Montgomery Place embarks on a new way of life during this time of COVID-19
Dear Friends and Family,
It is so wonderful to see a few faces (behind the masks) venturing out today! We started inviting residents to come to the first floor to pick-up their “to-go” items and their mail as we begin the phase of re-opening and learning to live in a COVID-19 world. Some residents did explore and venture out.
It was a beautiful day and many enjoyed getting out for a few minutes of fresh air. I caution residents that we cannot let down our guard as COVID-19 is still lurking out there. But we do need to consider how to live in this new environment of pandemic.
We have talked about social distancing, promoted as the way to live. But a manager tonight suggested, we shouldn’t distance ourselves socially, only physically. Social interaction is vitally important to our psychological well-being. We need to continue social interactions, but at a distance. So shouldn’t the term be called physical distancing?
The biology of this virus suggests that when we have physical interactions within a confined space for prolonged periods of time, we increase our risk of exposure and infection. This is physical distancing. With social distancing, we remove ourselves from connections via telephone and technology that are growing in availability.

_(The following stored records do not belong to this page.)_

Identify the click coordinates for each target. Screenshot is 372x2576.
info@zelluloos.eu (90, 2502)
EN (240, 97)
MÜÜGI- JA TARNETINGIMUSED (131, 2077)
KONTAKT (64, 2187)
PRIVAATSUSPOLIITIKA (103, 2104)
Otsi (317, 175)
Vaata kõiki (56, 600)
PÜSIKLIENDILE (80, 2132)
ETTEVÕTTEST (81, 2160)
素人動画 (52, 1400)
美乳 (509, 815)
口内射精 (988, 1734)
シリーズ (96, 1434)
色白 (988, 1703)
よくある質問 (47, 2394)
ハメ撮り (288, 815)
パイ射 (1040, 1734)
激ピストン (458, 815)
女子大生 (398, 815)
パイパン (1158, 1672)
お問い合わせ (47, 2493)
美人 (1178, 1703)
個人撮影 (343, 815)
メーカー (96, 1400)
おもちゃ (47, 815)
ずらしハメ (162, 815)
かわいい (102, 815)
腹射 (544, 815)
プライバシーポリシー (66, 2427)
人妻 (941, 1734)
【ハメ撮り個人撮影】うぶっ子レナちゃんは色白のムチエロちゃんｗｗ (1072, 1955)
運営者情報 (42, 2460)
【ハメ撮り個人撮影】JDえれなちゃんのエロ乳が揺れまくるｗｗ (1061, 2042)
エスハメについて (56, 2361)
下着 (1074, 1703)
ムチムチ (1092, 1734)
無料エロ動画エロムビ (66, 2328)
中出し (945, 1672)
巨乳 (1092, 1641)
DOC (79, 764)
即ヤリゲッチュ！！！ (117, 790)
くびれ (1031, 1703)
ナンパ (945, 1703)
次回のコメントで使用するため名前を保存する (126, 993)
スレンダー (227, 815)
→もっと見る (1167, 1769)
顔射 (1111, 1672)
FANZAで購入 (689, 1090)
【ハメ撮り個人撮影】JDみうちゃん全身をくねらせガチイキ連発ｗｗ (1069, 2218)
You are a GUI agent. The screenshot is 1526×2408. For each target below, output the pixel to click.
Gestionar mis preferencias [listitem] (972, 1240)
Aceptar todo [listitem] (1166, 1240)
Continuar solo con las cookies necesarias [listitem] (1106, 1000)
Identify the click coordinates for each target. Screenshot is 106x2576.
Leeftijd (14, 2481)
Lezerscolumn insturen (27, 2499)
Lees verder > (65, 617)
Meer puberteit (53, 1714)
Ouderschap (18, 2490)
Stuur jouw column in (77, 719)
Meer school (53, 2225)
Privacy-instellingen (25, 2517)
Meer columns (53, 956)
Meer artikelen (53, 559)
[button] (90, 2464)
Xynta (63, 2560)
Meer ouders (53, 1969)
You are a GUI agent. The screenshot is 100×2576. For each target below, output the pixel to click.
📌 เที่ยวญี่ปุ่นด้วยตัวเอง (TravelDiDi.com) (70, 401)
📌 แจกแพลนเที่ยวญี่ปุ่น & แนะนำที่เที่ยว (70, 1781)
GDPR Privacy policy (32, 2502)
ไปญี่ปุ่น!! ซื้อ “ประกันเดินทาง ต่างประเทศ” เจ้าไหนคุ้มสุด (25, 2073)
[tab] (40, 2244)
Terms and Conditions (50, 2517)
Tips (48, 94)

In our efforts to begin to learn how to live in this new world of pandemic, let’s learn how to physically distance without becoming disconnected socially. Zoom, Facebook, Amazon Echo and so many more resources are available to stay socially connected. Let’s use them! I’m seeing 90+ year-olds learning to use new technology. You are never too young to learn and try new things!
I fully understand and empathize with the need and desire to touch and hug. I’ve now physically distanced but socially connected with both my daughter and my daughter-in-law on their 30th birthdays. Oh…how I want to give them hugs! Instead, I view myself as a pioneer, who ventured a long distance from home with only the written word—dispatched by Pony Express, not FedEx—to sustain my social connections. Yet many families survived these long-distance relationships for years and in some cases lifetimes.
We, too, can survive this pandemic. Be strong and be resilient. Chronicle your stories and together we can write a book about this, someday.
During the last several weeks, many of us have talked more frequently than the last few years. Share your suggestions about our first steps into this new world. Just call my mobile phone number, 773-617-1317, at any time.
Seeing each other, strengthens our connectivity.